*Extract to read:*
Measurement in processes is a kind of Heisenberg situation. Every time you
measure something, you have potential for affecting it. For example, if I go
to a developer and repeatedly ask if they are done yet, there is a good
probability that the developer will decide to be "done" just to get me off
their back. Later when you discover that important things were skipped in
order to get it out the door quickly, you will have a problem.

Because of this, it is better to have "passive" measurement. In other words,
the activity itself should indicate whether or not it is done. If we were
watching someone dig a ditch, we could decide if the ditch were dug just by
looking at it. If it wasn't done, we could get a feeling for how long it will
take by looking at how much was done so far. If we do that discretely, then
the worker is not affected.

Of course, with software, this is not really feasible most of the time. You
_could_ insist that people check in their code often and follow the progress,
but most management does not want to be so involved. Instead, it's better to
have a shared document where a developer marks that they have started
development on something and marks when they have finished (i.e. the code is
merged and is or can be shipped).

As long as the developers are good about indicating this (and, as a manager,
you should be strict about making sure this is done), then you know when tasks
are started and finished. What's missing is "how much longer". Again, it is
not a good idea to ask the developer. Instead we should rely on statistics.

*Task directions:* According to the text on measuring progress in processes, what should be relied on instead of asking a developer "how much longer"? Please answer in a few words.

[Data extracted from a collection]

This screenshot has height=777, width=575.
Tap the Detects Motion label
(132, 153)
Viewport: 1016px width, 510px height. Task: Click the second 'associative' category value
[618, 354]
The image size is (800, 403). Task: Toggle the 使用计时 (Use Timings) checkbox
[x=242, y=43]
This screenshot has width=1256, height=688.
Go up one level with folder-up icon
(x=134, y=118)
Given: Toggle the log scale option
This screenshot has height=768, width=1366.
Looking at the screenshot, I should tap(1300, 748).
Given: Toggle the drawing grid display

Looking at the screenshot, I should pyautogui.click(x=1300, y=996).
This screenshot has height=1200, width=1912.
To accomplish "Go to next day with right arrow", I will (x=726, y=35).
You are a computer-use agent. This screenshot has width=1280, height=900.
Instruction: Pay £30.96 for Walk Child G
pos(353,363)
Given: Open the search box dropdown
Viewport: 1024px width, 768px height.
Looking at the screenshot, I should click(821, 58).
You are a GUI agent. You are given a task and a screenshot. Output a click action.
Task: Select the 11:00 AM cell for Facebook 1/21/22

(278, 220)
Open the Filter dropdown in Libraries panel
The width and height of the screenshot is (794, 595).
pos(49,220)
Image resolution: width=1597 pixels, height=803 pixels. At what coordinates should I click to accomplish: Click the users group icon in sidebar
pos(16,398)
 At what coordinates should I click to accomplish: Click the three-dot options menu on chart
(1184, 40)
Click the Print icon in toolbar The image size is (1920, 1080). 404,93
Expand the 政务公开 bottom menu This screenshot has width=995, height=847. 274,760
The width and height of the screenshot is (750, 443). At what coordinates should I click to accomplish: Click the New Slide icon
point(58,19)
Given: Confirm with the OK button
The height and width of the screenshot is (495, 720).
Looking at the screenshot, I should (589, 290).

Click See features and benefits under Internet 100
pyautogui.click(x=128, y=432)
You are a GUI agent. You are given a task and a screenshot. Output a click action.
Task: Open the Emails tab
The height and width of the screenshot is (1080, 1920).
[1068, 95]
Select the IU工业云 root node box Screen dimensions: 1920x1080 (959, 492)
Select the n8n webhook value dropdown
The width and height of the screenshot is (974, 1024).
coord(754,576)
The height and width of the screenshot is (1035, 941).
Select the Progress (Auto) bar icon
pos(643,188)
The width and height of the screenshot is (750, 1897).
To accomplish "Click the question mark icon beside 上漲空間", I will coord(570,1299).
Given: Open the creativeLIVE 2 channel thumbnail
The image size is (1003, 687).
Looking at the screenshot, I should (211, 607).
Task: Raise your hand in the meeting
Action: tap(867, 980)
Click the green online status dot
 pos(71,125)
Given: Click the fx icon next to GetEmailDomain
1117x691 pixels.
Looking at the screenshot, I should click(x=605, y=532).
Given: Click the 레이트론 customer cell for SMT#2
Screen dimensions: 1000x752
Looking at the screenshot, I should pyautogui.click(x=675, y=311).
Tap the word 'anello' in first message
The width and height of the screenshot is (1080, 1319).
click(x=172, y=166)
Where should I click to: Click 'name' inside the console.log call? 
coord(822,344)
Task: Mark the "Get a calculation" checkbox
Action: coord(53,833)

*Exercise output:* Statistics.